I've always, always been envious of those who loved hard and fall in love so easily. Those who knew that they were in love and are not afraid to say out loud, "Darn it woman/man/etc, I LOVE you!"
I am one oddball. Loving family, loving friends, loving strangers as part of a collective group that is human, is alright by me, though I may struggle sometimes to say it out loud, but those kind of head-over-heels love?
Blardy hell. Not that simple for moi.
This heart? I can never fathom.
Deep in my subconscious I think I know where it all stem from but I cannot tell. It's deep, it's dark it's me. I've forgiven, God knows I've forgiven. I hope I've forgiven.
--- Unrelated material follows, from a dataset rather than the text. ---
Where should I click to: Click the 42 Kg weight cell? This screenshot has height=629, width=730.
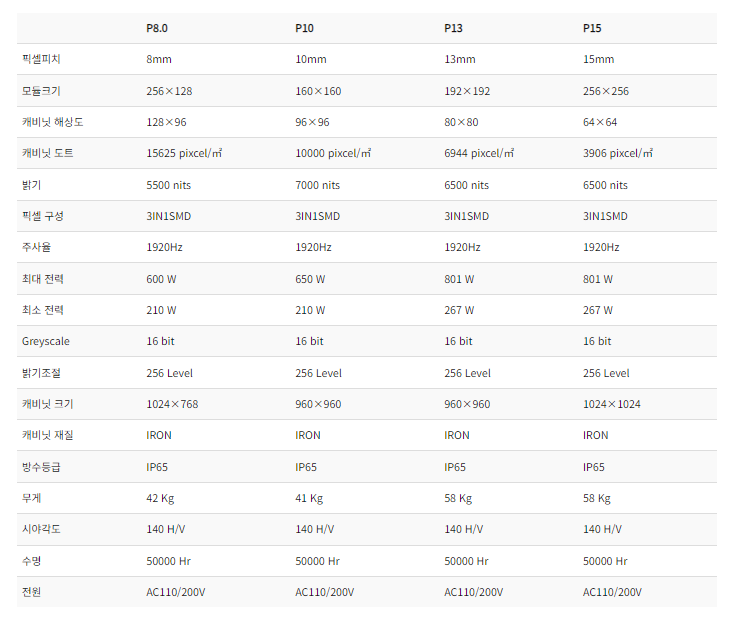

Because if I have not, I will not be where I am right now, For that at least, I'm sure about.
I would have...
And I know, that I won't be what I am if not for it.
That I know for certain as well.
What is love.
Scared to love, scared to be scared, scared that I'm letting go of something that feels so, so good but so freaking terrifying at the same time. Afraid of hurting, of hurting him.
Of hurting me.
I wished I could say I love you.
I wish I could say I've loved him, or them so much it hurts. But that's a blatant lie. Because I've never felt that. Oh heart, tortured heart. I ache for you, as much as the ache you cause me.
Lying awake at night, thinking about the past, analyzing-Jung, Freud, Oprah even. Justifying. I am my own shrink.
And she says, that's enough of guarding now. Maybe it's time to fall.
But I have no parachute on!
You don't need one. The ground is springy, like a mattress you jump on when you were younger. Jumping from one to another, with your brother, your cousins while mom screamed in the background.
The ground looks freaking hard to me. Like a rock, ready to smash me into bits and pieces.
You'll Love to bits and pieces.
And it's perfectly alright to love. Because love is all encompassing. Never a bad thing, always a good thing. Love is Good.
And as you love, you grow, you feed and you nurture.
It cannot be restricted, why restrict something that is good?
Fall, fall, you'll catch yourself at the bottom.
Because you can and you will.
That's how strong you are.
Why be afraid when you know that you can trust your two feet to keep you upright?
Size 7 feet, you wanna know something? I think blardy well trust you.